Case gives clarity on the incorporation of standard terms. Credit: 3D Animation Production Company, Pixabay

Expected massive fleet growth hangs heavy over smaller segments in 2026 

 

By Carly Fields

 

The prevailing positive sentiment within the dry bulk market may lead to misguided optimism in 2026 and beyond, according to a Clarksons analysis. 

At last month’s Baltic Dry FFA Forum in Geneva, Louisa Follis, director and head of dry cargo analysis at Clarksons, intentionally addressed dry bulk supply dynamics ahead of her demand analysis to underscore the sheer magnitude of incoming tonnage.

You can rewatch the forum here.

Her immediate focus was the fleet delivery pipeline, which presents significant data points. The market is anticipating the arrival of "almost 600 new bulkers due to hit the market next year”, she said, marking the highest number in a decade. Furthermore, relative to deadweight tonnage, the industry is facing up to a "heavy delivery programme”.

On a year-on-year change basis, the current pace represents the "highest delivery pace in about five years”, Follis said.

However, distinguishing between the different vessel segments, she said that the growth trajectory is not uniform. For example, the capesize fleet exhibits a more manageable supply profile. When accounting for demolitions, the net fleet change for capesizes follows a generally "downward pattern in terms of the net additions to the fleet”. And while a "bit of a rise" is projected for 2026, the sector maintains a "low trend for net fleet growth”.

Conversely, the panamax and geared sectors are moving in the opposite direction, demonstrating a definitive upward trend. For the upcoming year, net fleet growth in these segments is projected by Clarksons to be in the region of "about 4%”. This pronounced supply expansion calls for scrutiny of the forward curve's validation.

 

Capesize demand

On the demand side, the capesize sector is supported by robust demand drivers, Follis said. Forecasts for the iron ore trade, particularly from non-traditional origins, show strong momentum. While there is a wide variance around 2026 projections, the medium-term outlook is aggressive: "We are looking at around 60m for 2027, and certainly by the end of the decade, over 100m tonnes." She added that a significant portion of this growth will serve to "replace other origins”, including Chinese domestic supply, but maintained this is a "growth story for the capesize market”.
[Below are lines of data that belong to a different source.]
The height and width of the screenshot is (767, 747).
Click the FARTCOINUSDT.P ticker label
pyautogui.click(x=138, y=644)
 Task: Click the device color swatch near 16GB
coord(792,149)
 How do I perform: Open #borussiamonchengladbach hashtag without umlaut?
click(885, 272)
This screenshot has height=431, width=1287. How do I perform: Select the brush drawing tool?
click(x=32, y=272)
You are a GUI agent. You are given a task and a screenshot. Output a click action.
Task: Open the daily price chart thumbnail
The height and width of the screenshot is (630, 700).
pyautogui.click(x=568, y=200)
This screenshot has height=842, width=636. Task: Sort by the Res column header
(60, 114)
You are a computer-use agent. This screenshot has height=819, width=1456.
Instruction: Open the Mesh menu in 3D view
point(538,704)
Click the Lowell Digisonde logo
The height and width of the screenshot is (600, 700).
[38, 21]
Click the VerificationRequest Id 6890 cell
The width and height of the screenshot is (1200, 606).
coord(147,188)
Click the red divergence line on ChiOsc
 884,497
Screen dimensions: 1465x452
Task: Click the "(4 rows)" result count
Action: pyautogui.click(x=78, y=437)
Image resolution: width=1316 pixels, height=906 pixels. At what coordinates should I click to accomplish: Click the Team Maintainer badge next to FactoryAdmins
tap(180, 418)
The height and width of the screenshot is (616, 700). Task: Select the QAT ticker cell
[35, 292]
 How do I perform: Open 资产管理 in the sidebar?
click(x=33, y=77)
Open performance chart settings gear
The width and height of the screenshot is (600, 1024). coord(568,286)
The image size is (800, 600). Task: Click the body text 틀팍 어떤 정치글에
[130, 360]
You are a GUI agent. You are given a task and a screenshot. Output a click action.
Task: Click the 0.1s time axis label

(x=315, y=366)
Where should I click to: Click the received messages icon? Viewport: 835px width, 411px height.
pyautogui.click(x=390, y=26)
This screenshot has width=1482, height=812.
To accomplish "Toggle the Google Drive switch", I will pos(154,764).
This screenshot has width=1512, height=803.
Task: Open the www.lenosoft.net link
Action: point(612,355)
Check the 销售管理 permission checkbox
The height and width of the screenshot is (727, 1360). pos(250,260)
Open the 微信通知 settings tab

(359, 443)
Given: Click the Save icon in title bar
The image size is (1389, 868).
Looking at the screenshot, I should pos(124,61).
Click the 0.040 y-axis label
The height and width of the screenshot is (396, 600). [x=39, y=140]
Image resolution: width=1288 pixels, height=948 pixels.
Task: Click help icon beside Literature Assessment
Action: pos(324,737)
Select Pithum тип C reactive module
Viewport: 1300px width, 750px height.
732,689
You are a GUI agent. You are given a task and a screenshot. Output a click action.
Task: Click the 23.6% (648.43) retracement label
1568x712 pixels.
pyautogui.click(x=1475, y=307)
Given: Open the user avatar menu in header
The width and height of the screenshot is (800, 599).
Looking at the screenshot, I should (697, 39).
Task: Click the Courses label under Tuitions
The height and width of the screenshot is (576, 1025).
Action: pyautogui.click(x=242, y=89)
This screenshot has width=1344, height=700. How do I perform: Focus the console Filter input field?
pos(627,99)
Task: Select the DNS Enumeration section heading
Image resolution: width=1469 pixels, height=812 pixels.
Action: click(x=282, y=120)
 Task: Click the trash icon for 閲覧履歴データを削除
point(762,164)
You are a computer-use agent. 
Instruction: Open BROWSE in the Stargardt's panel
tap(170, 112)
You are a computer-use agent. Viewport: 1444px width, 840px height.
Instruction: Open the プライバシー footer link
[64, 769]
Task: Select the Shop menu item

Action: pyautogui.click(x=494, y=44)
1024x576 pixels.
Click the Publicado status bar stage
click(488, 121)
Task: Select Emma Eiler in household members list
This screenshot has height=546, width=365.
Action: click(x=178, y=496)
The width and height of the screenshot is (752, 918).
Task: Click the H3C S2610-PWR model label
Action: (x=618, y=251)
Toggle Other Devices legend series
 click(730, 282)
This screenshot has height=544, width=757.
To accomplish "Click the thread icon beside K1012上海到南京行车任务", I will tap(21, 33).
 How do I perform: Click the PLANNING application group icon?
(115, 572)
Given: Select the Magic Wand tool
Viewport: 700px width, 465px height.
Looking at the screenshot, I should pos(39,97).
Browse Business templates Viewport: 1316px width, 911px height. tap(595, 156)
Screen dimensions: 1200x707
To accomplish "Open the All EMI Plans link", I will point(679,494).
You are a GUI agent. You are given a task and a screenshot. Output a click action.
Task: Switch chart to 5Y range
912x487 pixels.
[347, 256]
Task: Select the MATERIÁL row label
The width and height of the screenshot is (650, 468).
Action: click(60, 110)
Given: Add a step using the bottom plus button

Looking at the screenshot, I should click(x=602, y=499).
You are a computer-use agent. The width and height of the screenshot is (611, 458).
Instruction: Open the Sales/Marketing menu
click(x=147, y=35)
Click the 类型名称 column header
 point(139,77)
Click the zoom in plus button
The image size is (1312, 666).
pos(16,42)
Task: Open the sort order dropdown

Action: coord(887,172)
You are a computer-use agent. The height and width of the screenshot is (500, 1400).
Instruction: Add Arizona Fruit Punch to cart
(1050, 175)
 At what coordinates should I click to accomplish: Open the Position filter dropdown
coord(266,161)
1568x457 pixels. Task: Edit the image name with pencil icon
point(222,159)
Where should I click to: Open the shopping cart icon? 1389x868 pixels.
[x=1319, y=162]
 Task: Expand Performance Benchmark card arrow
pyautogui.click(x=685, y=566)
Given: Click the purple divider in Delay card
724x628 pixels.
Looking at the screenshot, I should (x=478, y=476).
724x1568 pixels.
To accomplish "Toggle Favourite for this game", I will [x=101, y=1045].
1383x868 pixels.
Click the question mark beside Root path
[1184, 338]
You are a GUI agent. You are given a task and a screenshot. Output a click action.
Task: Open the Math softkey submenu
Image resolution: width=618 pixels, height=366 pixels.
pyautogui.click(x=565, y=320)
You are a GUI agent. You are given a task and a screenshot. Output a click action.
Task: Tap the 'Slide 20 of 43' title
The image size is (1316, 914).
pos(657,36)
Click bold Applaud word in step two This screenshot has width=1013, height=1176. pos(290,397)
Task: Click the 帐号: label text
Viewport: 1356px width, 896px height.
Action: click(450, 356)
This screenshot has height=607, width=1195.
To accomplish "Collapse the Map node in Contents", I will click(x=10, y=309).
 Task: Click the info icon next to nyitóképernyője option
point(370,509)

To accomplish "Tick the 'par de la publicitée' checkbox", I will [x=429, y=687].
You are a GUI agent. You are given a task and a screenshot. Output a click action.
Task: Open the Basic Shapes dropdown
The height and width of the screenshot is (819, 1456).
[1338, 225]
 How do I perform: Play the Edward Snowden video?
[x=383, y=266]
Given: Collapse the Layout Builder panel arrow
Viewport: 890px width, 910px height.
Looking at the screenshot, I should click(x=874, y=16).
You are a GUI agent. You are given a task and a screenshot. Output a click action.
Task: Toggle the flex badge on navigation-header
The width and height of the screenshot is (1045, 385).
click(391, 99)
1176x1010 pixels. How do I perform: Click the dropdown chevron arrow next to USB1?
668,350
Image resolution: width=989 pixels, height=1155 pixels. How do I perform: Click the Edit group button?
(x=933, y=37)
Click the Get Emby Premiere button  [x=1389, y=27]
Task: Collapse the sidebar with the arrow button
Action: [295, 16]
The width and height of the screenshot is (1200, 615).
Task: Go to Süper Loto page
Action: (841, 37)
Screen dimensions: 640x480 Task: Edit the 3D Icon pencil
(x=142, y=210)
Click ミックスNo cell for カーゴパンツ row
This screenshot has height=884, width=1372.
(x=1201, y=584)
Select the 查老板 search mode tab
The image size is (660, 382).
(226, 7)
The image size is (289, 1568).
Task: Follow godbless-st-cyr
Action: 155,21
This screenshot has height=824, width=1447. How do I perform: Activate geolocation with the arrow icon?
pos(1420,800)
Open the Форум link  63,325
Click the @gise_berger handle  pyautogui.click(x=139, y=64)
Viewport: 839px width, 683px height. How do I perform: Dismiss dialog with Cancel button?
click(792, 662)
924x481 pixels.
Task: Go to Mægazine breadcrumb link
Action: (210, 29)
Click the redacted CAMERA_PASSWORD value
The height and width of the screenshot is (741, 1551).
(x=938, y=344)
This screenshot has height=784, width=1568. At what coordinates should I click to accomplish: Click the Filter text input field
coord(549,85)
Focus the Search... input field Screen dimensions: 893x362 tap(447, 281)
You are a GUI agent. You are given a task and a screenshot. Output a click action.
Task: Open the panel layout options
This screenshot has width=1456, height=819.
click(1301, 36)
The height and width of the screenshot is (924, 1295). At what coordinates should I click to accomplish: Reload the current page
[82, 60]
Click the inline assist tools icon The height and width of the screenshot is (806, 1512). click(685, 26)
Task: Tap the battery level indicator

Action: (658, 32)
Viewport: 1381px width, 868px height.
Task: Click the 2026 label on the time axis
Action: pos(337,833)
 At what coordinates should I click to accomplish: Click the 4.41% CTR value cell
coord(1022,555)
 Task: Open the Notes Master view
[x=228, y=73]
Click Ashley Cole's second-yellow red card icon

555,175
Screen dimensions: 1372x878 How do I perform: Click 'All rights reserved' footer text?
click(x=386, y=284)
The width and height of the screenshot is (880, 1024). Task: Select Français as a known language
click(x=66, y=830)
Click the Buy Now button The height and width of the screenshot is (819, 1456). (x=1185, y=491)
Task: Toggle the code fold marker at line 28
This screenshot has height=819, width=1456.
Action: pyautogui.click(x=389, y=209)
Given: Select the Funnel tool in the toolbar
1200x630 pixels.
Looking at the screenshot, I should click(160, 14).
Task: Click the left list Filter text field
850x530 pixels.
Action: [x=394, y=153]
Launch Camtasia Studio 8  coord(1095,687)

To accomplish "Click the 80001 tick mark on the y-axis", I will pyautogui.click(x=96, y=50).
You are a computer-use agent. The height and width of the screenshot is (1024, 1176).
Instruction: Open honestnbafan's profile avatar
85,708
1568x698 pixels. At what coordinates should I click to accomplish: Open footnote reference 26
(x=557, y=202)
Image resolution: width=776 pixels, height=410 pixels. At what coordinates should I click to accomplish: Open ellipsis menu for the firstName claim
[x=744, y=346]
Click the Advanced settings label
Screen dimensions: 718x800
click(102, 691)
In addition, bauxite trade continues to contribute positively, with capesize volumes from West Africa acting as "another big growth story”. While immediate growth figures are tempered — "I don't think we're going to see 23% growth next year, but we've got maybe 4% or 5% growth factored in"— the overall expectation for capesizes is a net expansion in tonne-miles. This confluence of demand factors leads to a favourable base case scenario:

"It's possible for trade growth alone to equal, or maybe even surpass, the fleet growth for the capesize sector," Follis said.

Thus, the capesize market presents a scenario where "demand growth [is] probably slightly higher than supply growth”.

The smaller segments face more complexity. Although certain pockets of support exist, the 4% fleet growth presents a considerable challenge. Seaborne coal trade, for instance, shows panamax vessels "chipping away there at some of those capesize cargoes”. This year, this shift accounted for a growth of "about 27 million tonnes” for panamaxes, predominantly capturing market share from capesize vessels - a trend expected to continue next year.

Further support comes from the expected expansion in grain trade volume, driven by attractive pricing and positive early yield estimates from South America. The geared market is also supported by increased construction, resulting in more backhaul taking place, and expanding fertiliser trade. The necessity for greater fertiliser application to enhance South American yields translates directly into increased import demand, a factor that has been "extremely positive to the geared market so far this year”.

 

Trade imbalance

Despite these favourable trade trends, Follis asserted that "we still need more than just trade growth in order to match that" 4% fleet increase. "We don't think trade growth alone will be 4% so there is a gap to be bridged here for the panamaxes and the geared."

Addressing potential factors that might close this supply-demand gap, Follis considered a slowdown in new deliveries but dismissed this as unlikely, noting that the schedule is "very, very much on track”, with only the handysize segment lagging this year.

The "more important" variable remains the trade situation, particularly the resurgence of tariffs and trade disruption. This is manifesting as "fragmentation and complexity of trades" in the grain sector. Reported US grain export sales to China of zero underscore the ongoing geopolitical friction. While US Gulf grain export volume has increased overall, the cargo is not moving on panamaxes but on "supers and handies”, and crucially, to much shorter haul destinations. 

This shift means that despite maintaining volume, the industry is "not getting the tonne-miles, we're not getting the distance”, said Follis.

Cargoes are being redirected to destinations like North Coast South America and West Africa, sacrificing the distance typically seen on runs into China.

Ultimately, while the market is bolstered by the current positive sentiment, Follis’s analysis highlights a bifurcation where the capesize sector appears fundamentally sound and the panamax and geared markets face a structural challenge driven by significant fleet growth and the complicating factor of trade disruption leading to tonne-mile contraction.